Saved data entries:
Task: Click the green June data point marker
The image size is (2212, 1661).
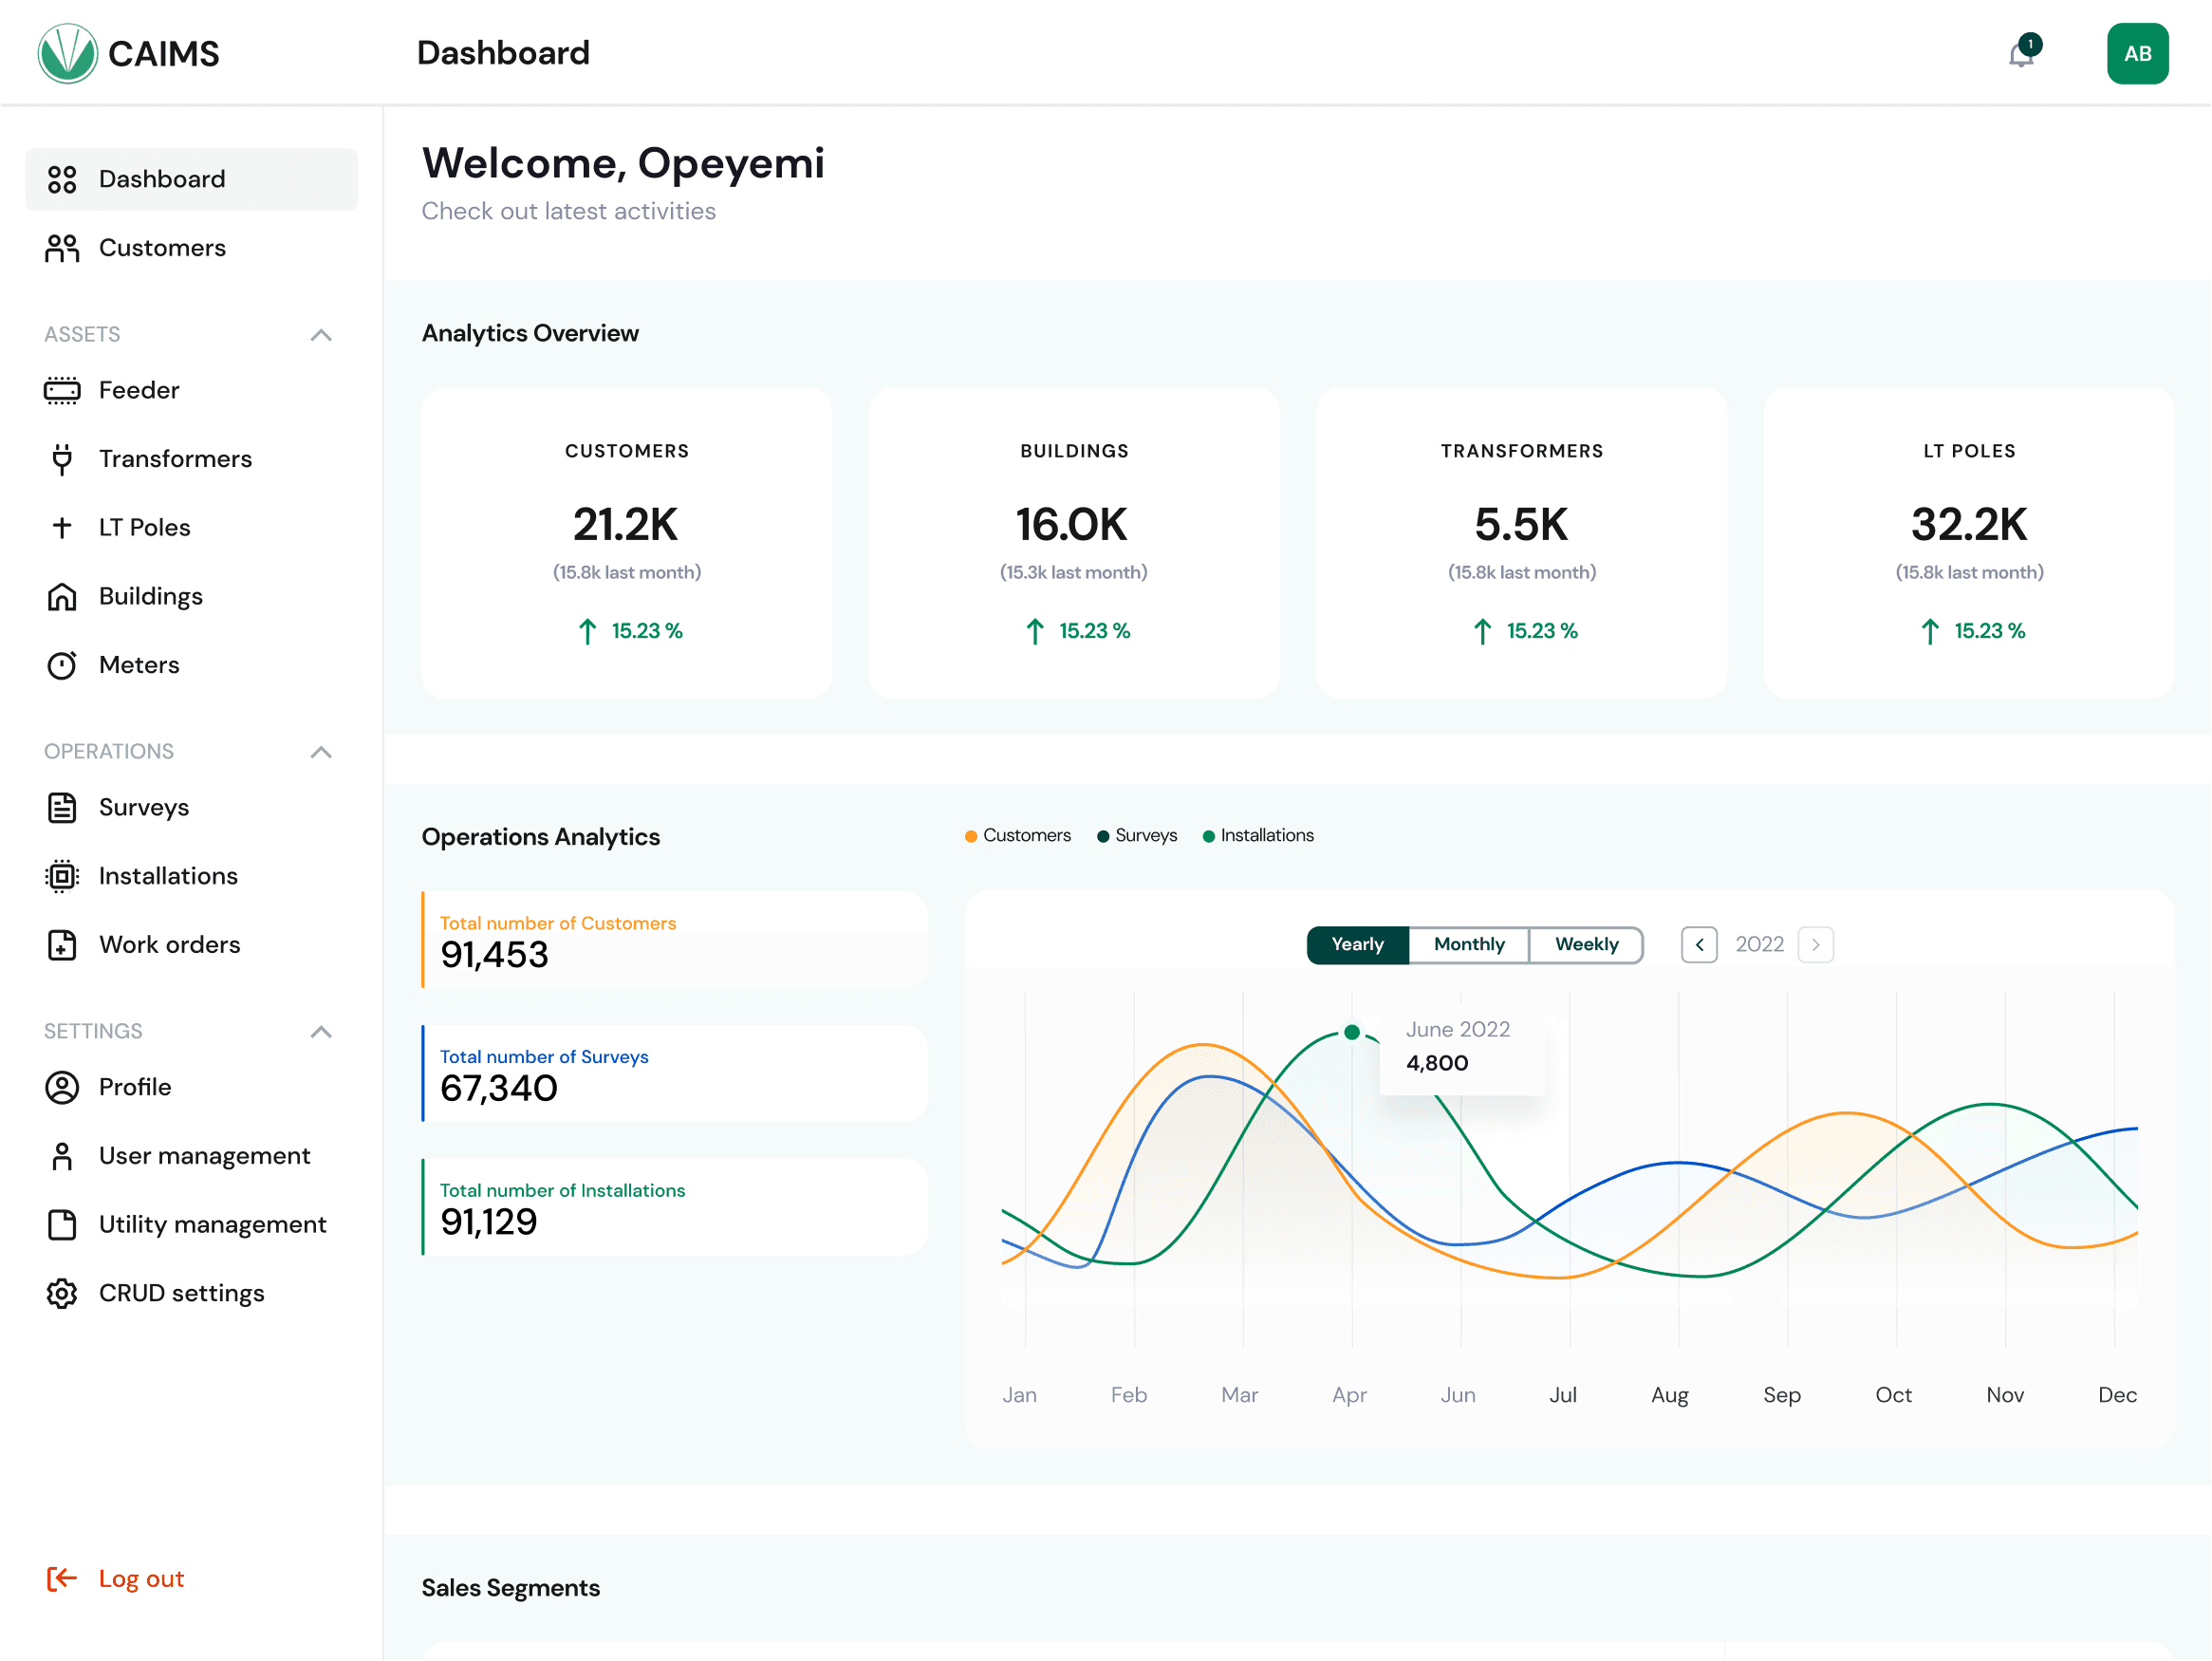Action: (1352, 1032)
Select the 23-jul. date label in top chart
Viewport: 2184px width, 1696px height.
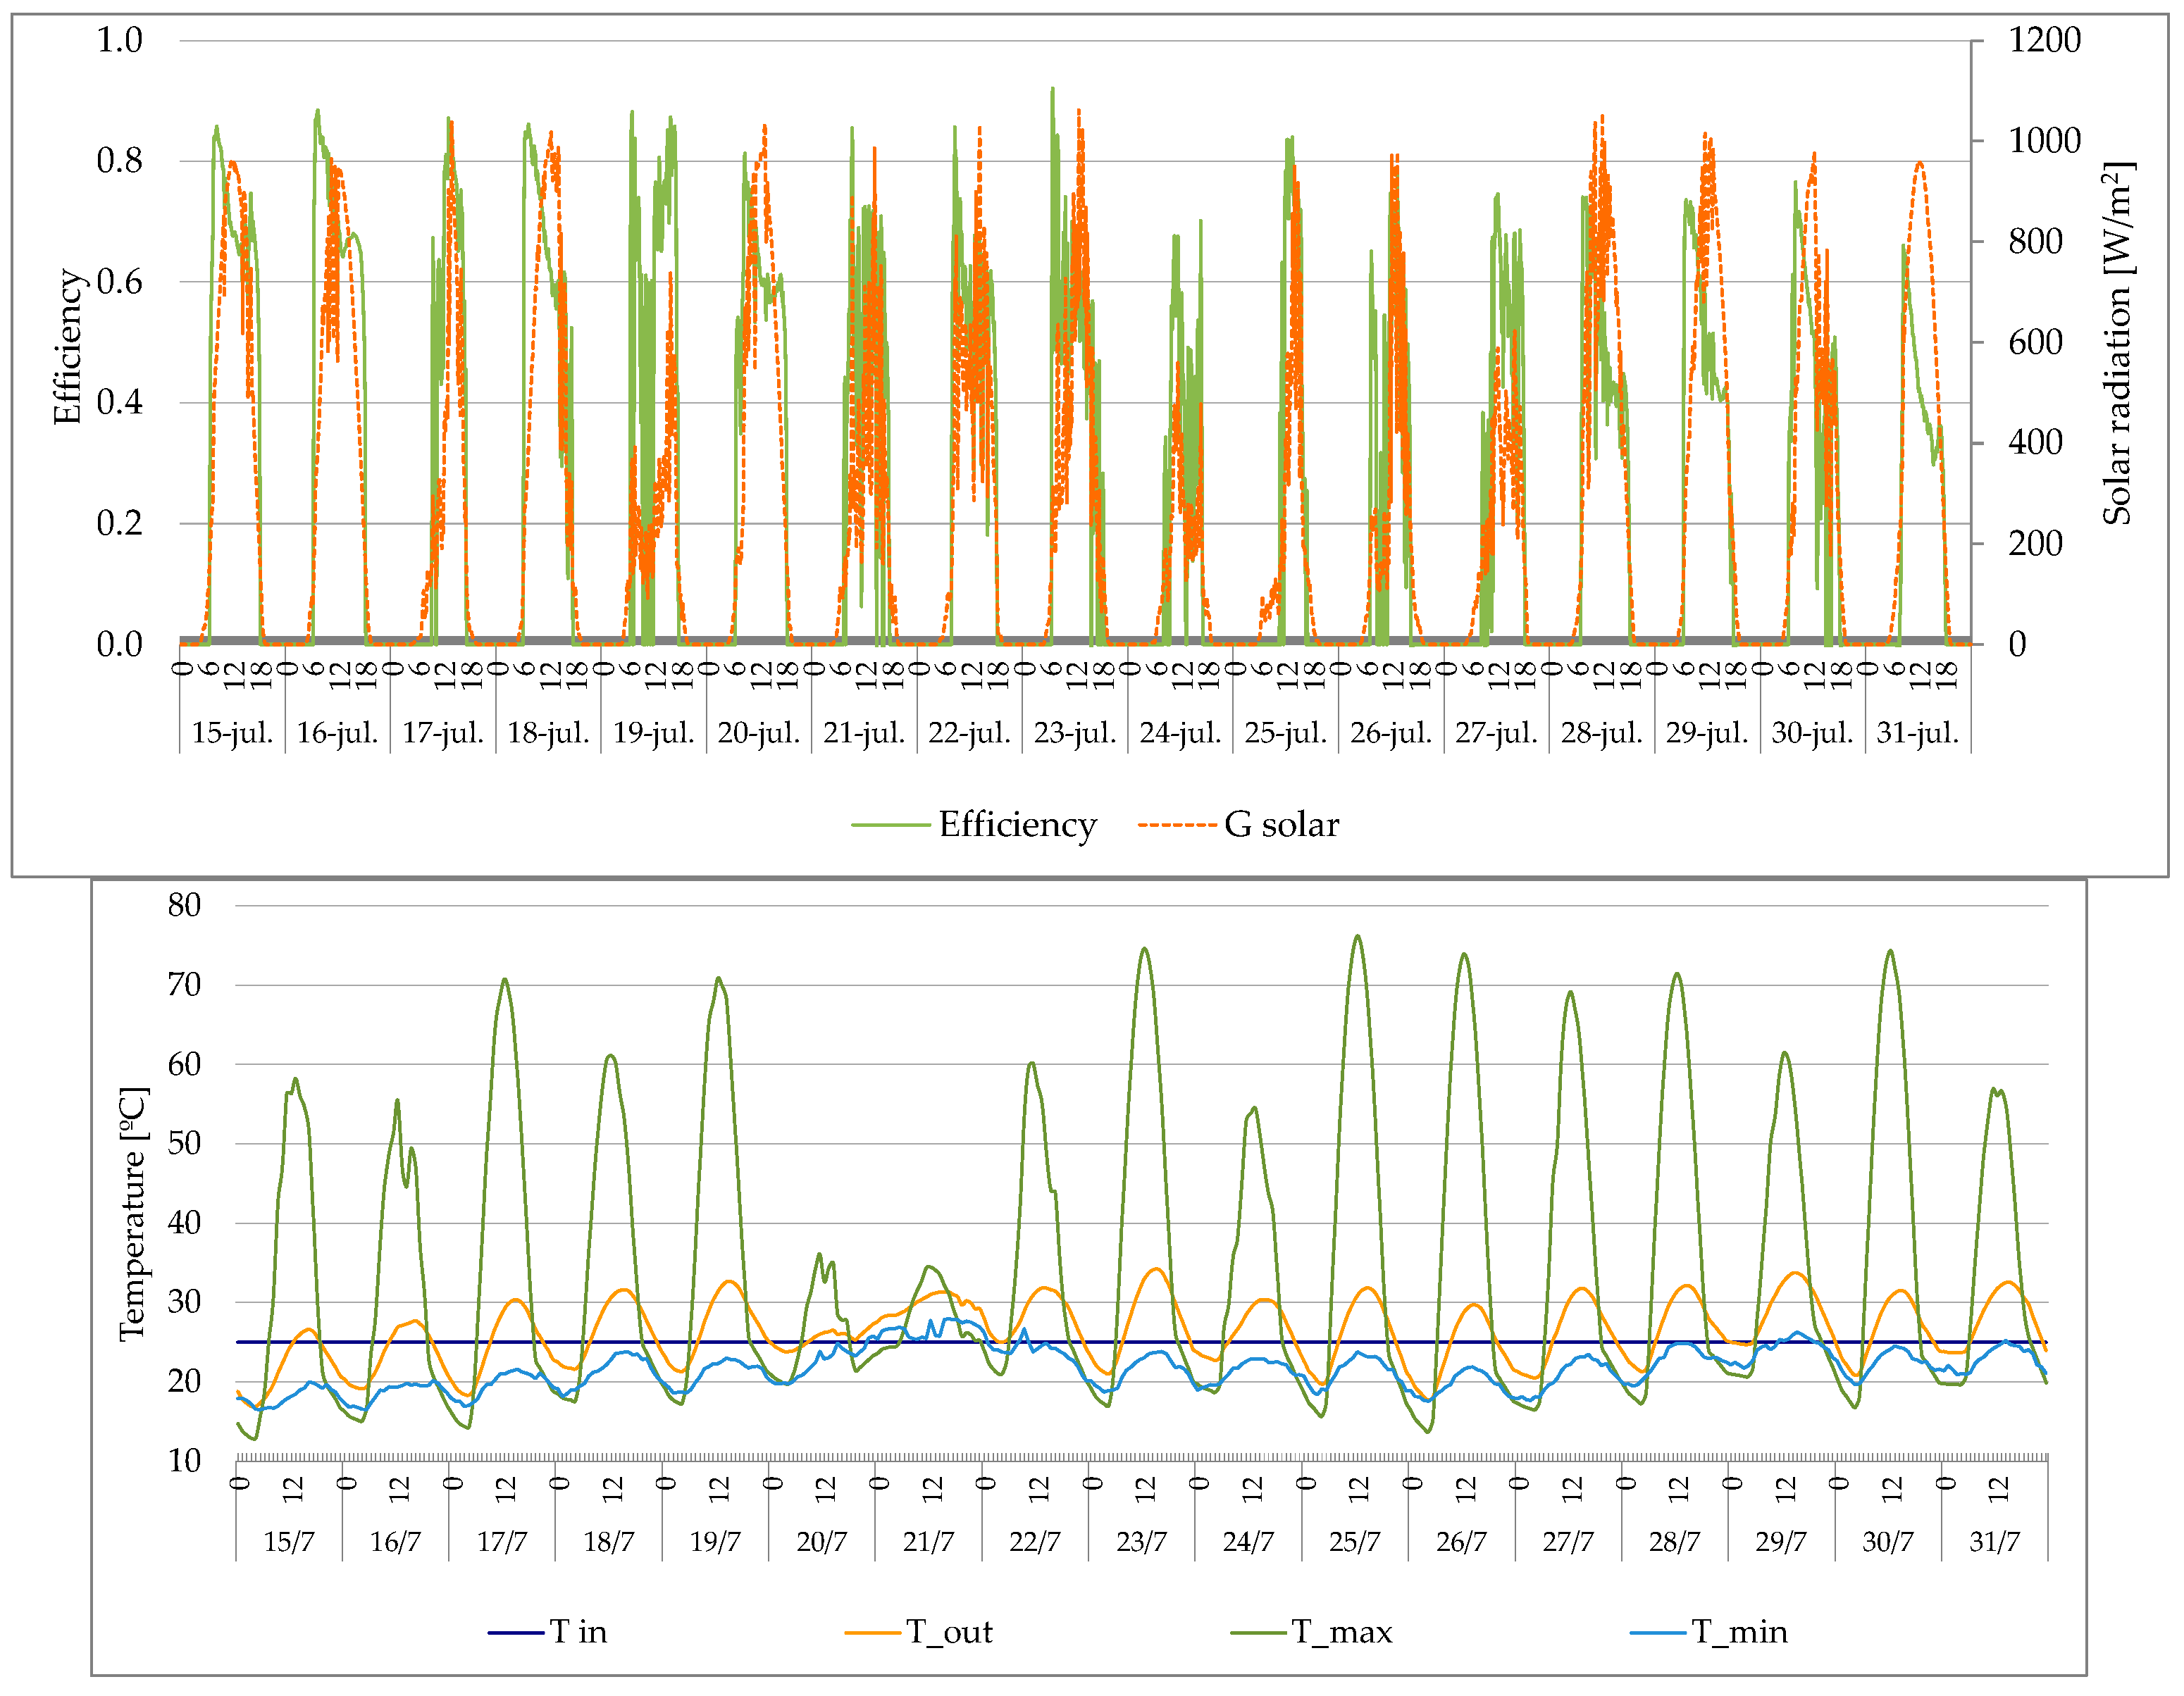click(x=1075, y=733)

• [What is required]: Once you find the line with "Select the 23-jul. date label in top chart", restate it and every later line of the data word for word, excluding the pictures.

• [Result of this task]:
Select the 23-jul. date label in top chart
Viewport: 2184px width, 1696px height.
click(x=1075, y=733)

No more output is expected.